Hay Festival 2010 / HowTheLightGetsIn

Hay Festival 2010 / HowTheLightGetsIn

01 June, 2010
by: Tom Jeffreys

Tom Jeffreys journeys all the way to Wales only to be disappointed by the Hay Festival. Luckily concurrent philosophy festival HowTheLightGetsIn saves the day.

Hay Festival

One little moment sums up Hay-On-Wye for me. Robin Ince wanders away from the HowTheLightGetsIn site and up the street. As he's pottering along, I overhear an excited girl: “Ooh, that's Robin Ince! I'm following him on Twitter!”. Ten yards further along, and he's stopped by a nattily dressed gentlemen. They exchange some enthusiastic words and promise to meet up later. The nattily dressed gentlemen is philosopher, doctor, poet and novelist Raymond Tallis. What a meeting of minds, right here on this dainty little Welsh street.

And yet, this little occurrence has nothing really to do with the world-famous Hay Festival. Yes, Tallis is speaking once at Hay, but Ince isn't performing there. So why are they here? They're here for HowTheLightGetsIn, a rather unwieldy name for the philosophy festival which runs in the village of Hay-on-Wye at the same time as the better known literary institution. I've never been here before and I only stay for four days, but HowTheLightGetsIn is brilliant; Hay though is a major disappointment.

It's hard to define what I dislike about Hay – is it the smugness? Potentially. The whole thing is like all the worst elements of the Guardian come to life. It's so sanitised and bland and unchallenging. Sure, it has big name speakers and performers, but however radical they may deem their opinions, they're surely utterly neutered by the context in which they're enclosed. Yes, the food's all organic or free range or locally sourced – but it's also expensive and tastes bad. The tents in which the talks take place are soulless, corporate arenas. The staff – basically bouncers dressed as Wimbledon attendants – are unhelpful, and the whole thing feels like it's designed to look good on a website – the actual event and the people who pay to come mean little.

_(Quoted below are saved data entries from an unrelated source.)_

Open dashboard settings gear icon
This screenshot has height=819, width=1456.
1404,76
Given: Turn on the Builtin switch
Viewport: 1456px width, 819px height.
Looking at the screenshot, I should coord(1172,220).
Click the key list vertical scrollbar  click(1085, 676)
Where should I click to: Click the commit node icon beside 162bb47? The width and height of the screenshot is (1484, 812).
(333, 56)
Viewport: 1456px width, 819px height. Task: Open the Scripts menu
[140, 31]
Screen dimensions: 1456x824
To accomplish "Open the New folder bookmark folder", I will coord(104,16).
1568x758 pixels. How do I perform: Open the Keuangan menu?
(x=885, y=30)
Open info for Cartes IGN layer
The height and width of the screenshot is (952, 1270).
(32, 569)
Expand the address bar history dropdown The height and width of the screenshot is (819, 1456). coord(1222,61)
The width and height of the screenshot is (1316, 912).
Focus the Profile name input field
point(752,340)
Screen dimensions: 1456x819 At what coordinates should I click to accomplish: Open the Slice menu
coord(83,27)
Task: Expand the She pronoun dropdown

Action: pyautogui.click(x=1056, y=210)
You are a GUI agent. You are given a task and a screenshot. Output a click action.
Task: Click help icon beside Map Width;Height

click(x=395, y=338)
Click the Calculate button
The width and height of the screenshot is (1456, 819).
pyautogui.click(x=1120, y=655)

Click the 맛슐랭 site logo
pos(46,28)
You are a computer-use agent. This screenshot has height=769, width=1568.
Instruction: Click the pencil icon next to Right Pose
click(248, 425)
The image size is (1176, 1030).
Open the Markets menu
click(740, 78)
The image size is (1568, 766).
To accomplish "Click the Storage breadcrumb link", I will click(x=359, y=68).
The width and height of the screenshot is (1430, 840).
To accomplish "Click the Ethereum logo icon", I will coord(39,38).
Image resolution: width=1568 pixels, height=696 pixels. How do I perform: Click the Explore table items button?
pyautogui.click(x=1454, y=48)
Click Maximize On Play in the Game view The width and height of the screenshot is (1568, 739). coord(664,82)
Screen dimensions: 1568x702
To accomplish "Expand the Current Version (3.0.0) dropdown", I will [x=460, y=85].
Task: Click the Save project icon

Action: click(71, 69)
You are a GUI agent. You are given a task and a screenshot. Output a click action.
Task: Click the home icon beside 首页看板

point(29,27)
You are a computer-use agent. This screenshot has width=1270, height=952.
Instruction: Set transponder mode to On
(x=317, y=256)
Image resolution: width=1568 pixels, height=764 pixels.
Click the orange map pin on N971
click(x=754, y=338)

Over at HowTheLightGetsIn, the only boring talk is by the new Minister for Culture, Ed Vaizey MP. In jeans, suit jacket and Converse, he's relentlessly on message, dodging questions as simple as what music he likes. Instead he wants to encourage people to “participate in culture”. Urgh, what does this mean? Well what it means I think is Hay. “Culture” is there – I mean who could argue with a line-up that includes such names as Martin Amis, Stephen Fry, Christopher Hitchens, Andrew Marr and Quentin Blake? But this is not a meeting of minds; it's a place where people come to look at celebrities from afar. As entertaining as Beth Orton, Giles Coren, Jo Brand and Rob Brydon are, you can't really see Hay actually producing anything. I mean who thought putting Alain de Botton and Jerry Hall together was a good idea? It's farcically bad. 

HowTheLightGetsIn

Meanwhile, HowTheLightGetsIn gets it spot on. It's small and cute, with a bit of a hippy whiff in places. But the setting is a delight (for a start, it actually integrates with the town around it), and instead of rows of plastic chairs, there are sofas, armchairs and church pews. The food is excellent, the staff charming and helpful, and the events brilliant. They're actually thoughtfully put together and (by and large) well chaired. Everyone here mingles together: there's much less of a division between important Artist and grubby visitor. And you genuinely feel that new ways of looking at the world might emerge from it.

A discussion of humanity as the “chosen species” sees a fascinating exhange between Tallis and the wonderfully be-hatted Mary Midgeley, introduced as “Wyatt Earp in the OK Corral of philosophical debate”; Ted Honderich – resplendent in a mustard corduroy suit – gives a passionate criticism of contemporary political morality, and also pops up to ask pertinent questions at various other events. Psychologist Richard Bentall gives damning evidence against our systems of dealing with mental illness; and a discussion about the prospect of a “new economics” following the credit crunch is involved and thought-provoking. Where else could you hear the insights of Will Hutton, the economist behind the New Labour project, brilliant Conservative MP Jesse Norman, and William Cash, the editor of a wealth management magazine, all by and large in agreement?

The evening entertainment is consistently varied and unusual. From an old pulpit Richard Strange gives the low-down on his eccentric career, Little Fish and Man Like Me get everyone all over-excited, and Beth Jeans Houghton combine the looks of Ingrid Z with some kooky folk weirdness. And they also lounge around in the sun fiddling with Tarot cards the whole of the following day.

Theodore Zeldin once said: “When minds meet, they don't just exchange facts: they transform them, reshape them, draw different implications from them, engage in new trains of thought.” And this is what I think happens at HowTheLightGetsIn. It puts interesting and diverse people together and revels in the results. Completely enchanting.

Hay Festival / HowTheLightGetsIn are at Hay-on-Wye from 27th May to 6th June 2010.